■ Task requirements: What is needed here is every line of the records that includes "Latinoamericano".

━━━━━ Data under study ━━━━━

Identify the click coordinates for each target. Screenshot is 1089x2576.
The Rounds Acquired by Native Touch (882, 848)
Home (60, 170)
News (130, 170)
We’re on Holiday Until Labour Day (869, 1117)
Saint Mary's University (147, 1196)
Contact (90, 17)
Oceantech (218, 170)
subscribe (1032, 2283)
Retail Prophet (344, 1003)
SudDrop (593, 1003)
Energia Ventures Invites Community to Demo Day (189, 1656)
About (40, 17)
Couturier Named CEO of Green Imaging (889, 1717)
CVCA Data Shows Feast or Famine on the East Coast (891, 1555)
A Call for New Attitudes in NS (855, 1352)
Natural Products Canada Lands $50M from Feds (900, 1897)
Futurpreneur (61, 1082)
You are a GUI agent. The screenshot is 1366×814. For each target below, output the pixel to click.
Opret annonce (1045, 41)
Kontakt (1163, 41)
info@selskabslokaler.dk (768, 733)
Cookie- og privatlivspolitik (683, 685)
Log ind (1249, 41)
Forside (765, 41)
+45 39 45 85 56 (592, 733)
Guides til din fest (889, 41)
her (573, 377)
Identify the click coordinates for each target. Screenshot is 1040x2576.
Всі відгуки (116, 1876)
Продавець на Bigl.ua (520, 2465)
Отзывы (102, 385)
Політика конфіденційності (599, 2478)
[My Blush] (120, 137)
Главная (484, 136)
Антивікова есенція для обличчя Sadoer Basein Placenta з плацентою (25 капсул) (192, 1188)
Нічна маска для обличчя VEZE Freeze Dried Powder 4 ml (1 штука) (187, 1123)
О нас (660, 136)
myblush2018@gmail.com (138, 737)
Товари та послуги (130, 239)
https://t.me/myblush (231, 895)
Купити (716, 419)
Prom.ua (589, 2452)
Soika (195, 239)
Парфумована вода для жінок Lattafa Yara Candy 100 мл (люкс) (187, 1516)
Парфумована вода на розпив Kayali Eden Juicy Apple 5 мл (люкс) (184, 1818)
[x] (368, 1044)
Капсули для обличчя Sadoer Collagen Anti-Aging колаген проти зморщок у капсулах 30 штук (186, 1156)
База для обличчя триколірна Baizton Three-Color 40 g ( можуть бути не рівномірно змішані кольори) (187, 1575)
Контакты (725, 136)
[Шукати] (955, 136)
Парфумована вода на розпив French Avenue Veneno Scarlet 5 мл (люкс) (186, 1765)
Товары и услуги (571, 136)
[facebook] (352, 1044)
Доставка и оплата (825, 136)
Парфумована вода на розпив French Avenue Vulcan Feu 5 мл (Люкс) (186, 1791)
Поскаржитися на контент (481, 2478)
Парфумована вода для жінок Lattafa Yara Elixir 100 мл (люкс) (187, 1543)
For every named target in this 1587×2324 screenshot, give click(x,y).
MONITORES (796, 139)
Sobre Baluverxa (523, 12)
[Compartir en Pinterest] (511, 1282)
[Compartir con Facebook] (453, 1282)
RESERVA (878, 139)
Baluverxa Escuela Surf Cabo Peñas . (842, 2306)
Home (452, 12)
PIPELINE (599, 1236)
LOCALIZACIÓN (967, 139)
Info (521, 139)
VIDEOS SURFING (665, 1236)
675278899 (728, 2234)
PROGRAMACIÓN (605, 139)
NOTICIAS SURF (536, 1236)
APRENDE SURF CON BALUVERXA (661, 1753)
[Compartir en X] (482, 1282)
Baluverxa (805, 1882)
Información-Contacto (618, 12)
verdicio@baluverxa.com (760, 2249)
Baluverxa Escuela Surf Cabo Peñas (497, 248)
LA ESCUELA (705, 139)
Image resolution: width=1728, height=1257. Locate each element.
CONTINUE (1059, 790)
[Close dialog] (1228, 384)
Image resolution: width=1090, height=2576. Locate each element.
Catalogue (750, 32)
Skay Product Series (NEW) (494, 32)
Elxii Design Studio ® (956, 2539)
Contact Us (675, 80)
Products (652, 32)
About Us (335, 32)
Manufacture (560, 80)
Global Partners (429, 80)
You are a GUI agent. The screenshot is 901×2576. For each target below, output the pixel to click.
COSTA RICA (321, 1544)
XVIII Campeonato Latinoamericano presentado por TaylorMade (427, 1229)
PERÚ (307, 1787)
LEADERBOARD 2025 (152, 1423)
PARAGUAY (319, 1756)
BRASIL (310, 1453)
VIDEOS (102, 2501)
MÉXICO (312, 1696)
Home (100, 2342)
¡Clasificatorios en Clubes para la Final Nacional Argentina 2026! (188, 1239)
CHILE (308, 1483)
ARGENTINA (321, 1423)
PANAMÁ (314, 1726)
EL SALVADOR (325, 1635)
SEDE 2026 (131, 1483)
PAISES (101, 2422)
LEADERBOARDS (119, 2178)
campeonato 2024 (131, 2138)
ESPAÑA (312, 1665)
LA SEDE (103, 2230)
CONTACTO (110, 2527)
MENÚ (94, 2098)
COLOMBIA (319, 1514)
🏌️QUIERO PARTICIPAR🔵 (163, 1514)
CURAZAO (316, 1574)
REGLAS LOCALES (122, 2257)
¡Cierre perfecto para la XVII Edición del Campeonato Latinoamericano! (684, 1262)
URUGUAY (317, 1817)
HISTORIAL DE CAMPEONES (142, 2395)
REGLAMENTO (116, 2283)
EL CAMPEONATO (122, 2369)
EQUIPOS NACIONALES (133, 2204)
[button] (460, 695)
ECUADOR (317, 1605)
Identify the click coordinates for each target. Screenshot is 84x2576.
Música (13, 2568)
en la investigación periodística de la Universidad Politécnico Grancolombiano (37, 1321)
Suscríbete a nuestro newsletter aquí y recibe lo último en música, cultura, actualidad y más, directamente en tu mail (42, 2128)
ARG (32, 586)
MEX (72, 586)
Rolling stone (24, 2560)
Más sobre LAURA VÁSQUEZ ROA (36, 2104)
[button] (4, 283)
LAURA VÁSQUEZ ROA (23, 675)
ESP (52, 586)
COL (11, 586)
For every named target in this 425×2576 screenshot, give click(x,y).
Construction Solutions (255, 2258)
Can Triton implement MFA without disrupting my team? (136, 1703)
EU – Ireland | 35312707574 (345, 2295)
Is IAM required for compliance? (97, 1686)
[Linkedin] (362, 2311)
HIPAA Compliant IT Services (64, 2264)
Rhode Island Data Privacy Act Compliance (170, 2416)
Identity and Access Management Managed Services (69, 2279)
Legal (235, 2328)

━━━━━

■ Task result:
XVIII Campeonato Latinoamericano presentado por TaylorMade (427, 1229)
¡Cierre perfecto para la XVII Edición del Campeonato Latinoamericano! (684, 1262)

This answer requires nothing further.